→ Goal of the exercise: Reproduce the material below with "Where should I click to:" replaced by "Where do I click to:" wherever it occurs, leaving everything else unchanged.

→ Provided data:
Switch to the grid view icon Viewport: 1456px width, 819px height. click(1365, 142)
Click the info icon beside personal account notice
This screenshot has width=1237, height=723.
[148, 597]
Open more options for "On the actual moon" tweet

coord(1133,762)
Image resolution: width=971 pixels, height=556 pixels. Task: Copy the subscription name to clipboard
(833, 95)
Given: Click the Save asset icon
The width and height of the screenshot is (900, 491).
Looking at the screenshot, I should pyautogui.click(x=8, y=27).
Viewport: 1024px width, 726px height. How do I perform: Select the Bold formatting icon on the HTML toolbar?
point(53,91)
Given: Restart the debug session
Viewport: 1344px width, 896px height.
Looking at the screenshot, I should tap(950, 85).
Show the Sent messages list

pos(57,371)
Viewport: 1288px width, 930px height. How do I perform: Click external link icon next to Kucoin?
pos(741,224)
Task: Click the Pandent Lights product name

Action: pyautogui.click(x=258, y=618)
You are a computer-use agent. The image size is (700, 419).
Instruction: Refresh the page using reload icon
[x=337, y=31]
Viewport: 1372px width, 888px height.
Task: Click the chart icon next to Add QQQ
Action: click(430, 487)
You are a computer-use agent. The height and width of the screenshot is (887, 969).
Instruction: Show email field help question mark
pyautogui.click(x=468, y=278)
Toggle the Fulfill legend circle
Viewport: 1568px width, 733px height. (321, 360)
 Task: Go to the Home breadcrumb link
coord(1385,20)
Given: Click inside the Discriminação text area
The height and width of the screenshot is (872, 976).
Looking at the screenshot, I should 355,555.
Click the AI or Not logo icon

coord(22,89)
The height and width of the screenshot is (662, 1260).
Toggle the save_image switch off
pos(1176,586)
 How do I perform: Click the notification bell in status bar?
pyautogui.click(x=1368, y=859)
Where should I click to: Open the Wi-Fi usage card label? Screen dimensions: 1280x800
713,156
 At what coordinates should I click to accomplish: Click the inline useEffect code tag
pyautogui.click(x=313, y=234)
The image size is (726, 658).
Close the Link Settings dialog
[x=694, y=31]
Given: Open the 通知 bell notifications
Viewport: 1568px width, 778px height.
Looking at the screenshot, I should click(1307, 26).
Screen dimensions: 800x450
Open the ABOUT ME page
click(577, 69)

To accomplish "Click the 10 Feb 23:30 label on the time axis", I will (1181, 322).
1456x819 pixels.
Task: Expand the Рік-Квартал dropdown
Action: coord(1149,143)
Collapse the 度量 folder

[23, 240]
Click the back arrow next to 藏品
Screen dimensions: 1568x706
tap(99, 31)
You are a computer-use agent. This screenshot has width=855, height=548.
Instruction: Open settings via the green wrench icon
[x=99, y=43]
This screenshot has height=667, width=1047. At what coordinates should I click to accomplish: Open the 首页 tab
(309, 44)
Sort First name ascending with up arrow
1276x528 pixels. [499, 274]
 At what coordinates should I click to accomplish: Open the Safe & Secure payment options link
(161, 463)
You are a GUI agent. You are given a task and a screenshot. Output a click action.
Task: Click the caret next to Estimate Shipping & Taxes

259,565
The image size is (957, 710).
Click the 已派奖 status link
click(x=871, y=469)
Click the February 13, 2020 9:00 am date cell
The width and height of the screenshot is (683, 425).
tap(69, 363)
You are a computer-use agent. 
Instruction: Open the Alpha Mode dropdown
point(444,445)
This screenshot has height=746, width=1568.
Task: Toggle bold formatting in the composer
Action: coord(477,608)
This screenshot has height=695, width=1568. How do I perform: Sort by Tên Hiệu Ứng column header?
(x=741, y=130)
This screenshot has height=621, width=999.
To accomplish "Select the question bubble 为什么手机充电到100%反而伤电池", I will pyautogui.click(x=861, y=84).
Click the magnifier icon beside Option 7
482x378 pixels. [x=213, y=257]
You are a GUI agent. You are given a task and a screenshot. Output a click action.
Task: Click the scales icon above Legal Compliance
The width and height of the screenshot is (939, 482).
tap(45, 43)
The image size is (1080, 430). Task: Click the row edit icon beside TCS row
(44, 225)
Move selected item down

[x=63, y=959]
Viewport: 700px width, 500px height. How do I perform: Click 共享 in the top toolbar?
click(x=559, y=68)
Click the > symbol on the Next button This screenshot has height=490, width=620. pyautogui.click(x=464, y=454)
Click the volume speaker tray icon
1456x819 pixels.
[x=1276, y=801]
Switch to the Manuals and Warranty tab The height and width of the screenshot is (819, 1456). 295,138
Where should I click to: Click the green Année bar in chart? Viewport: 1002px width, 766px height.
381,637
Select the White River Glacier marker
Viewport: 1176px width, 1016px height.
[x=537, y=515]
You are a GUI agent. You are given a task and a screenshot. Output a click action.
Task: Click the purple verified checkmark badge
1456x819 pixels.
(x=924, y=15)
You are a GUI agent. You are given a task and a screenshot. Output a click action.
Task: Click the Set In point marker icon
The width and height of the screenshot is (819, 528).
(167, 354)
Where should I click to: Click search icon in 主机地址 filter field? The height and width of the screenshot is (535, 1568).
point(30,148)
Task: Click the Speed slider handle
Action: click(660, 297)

→ Response to this exercise:
Switch to the grid view icon Viewport: 1456px width, 819px height. click(1365, 142)
Click the info icon beside personal account notice
This screenshot has width=1237, height=723.
[148, 597]
Open more options for "On the actual moon" tweet

coord(1133,762)
Image resolution: width=971 pixels, height=556 pixels. Task: Copy the subscription name to clipboard
(833, 95)
Given: Click the Save asset icon
The width and height of the screenshot is (900, 491).
Looking at the screenshot, I should pyautogui.click(x=8, y=27).
Viewport: 1024px width, 726px height. How do I perform: Select the Bold formatting icon on the HTML toolbar?
point(53,91)
Given: Restart the debug session
Viewport: 1344px width, 896px height.
Looking at the screenshot, I should tap(950, 85).
Show the Sent messages list

pos(57,371)
Viewport: 1288px width, 930px height. How do I perform: Click external link icon next to Kucoin?
pos(741,224)
Task: Click the Pandent Lights product name

Action: pyautogui.click(x=258, y=618)
You are a computer-use agent. The image size is (700, 419).
Instruction: Refresh the page using reload icon
[x=337, y=31]
Viewport: 1372px width, 888px height.
Task: Click the chart icon next to Add QQQ
Action: click(430, 487)
You are a computer-use agent. The height and width of the screenshot is (887, 969).
Instruction: Show email field help question mark
pyautogui.click(x=468, y=278)
Toggle the Fulfill legend circle
Viewport: 1568px width, 733px height. (321, 360)
 Task: Go to the Home breadcrumb link
coord(1385,20)
Given: Click inside the Discriminação text area
The height and width of the screenshot is (872, 976).
Looking at the screenshot, I should 355,555.
Click the AI or Not logo icon

coord(22,89)
The height and width of the screenshot is (662, 1260).
Toggle the save_image switch off
pos(1176,586)
 How do I perform: Click the notification bell in status bar?
pyautogui.click(x=1368, y=859)
Where do I click to: Open the Wi-Fi usage card label? Screen dimensions: 1280x800
713,156
 At what coordinates should I click to accomplish: Click the inline useEffect code tag
pyautogui.click(x=313, y=234)
The image size is (726, 658).
Close the Link Settings dialog
[x=694, y=31]
Given: Open the 通知 bell notifications
Viewport: 1568px width, 778px height.
Looking at the screenshot, I should click(1307, 26).
Screen dimensions: 800x450
Open the ABOUT ME page
click(577, 69)

To accomplish "Click the 10 Feb 23:30 label on the time axis", I will (1181, 322).
1456x819 pixels.
Task: Expand the Рік-Квартал dropdown
Action: coord(1149,143)
Collapse the 度量 folder

[23, 240]
Click the back arrow next to 藏品
Screen dimensions: 1568x706
tap(99, 31)
You are a computer-use agent. This screenshot has width=855, height=548.
Instruction: Open settings via the green wrench icon
[x=99, y=43]
This screenshot has height=667, width=1047. At what coordinates should I click to accomplish: Open the 首页 tab
(309, 44)
Sort First name ascending with up arrow
1276x528 pixels. [499, 274]
 At what coordinates should I click to accomplish: Open the Safe & Secure payment options link
(161, 463)
You are a GUI agent. You are given a task and a screenshot. Output a click action.
Task: Click the caret next to Estimate Shipping & Taxes

259,565
The image size is (957, 710).
Click the 已派奖 status link
click(x=871, y=469)
Click the February 13, 2020 9:00 am date cell
The width and height of the screenshot is (683, 425).
tap(69, 363)
You are a computer-use agent. 
Instruction: Open the Alpha Mode dropdown
point(444,445)
This screenshot has height=746, width=1568.
Task: Toggle bold formatting in the composer
Action: coord(477,608)
This screenshot has height=695, width=1568. How do I perform: Sort by Tên Hiệu Ứng column header?
(x=741, y=130)
This screenshot has height=621, width=999.
To accomplish "Select the question bubble 为什么手机充电到100%反而伤电池", I will pyautogui.click(x=861, y=84).
Click the magnifier icon beside Option 7
482x378 pixels. [x=213, y=257]
You are a GUI agent. You are given a task and a screenshot. Output a click action.
Task: Click the scales icon above Legal Compliance
The width and height of the screenshot is (939, 482).
tap(45, 43)
The image size is (1080, 430). Task: Click the row edit icon beside TCS row
(44, 225)
Move selected item down

[x=63, y=959]
Viewport: 700px width, 500px height. How do I perform: Click 共享 in the top toolbar?
click(x=559, y=68)
Click the > symbol on the Next button This screenshot has height=490, width=620. pyautogui.click(x=464, y=454)
Click the volume speaker tray icon
1456x819 pixels.
[x=1276, y=801]
Switch to the Manuals and Warranty tab The height and width of the screenshot is (819, 1456). 295,138
Where do I click to: Click the green Année bar in chart? Viewport: 1002px width, 766px height.
381,637
Select the White River Glacier marker
Viewport: 1176px width, 1016px height.
[x=537, y=515]
You are a GUI agent. You are given a task and a screenshot. Output a click action.
Task: Click the purple verified checkmark badge
1456x819 pixels.
(x=924, y=15)
You are a GUI agent. You are given a task and a screenshot. Output a click action.
Task: Click the Set In point marker icon
The width and height of the screenshot is (819, 528).
(167, 354)
Where do I click to: Click search icon in 主机地址 filter field? The height and width of the screenshot is (535, 1568).
point(30,148)
Task: Click the Speed slider handle
Action: click(660, 297)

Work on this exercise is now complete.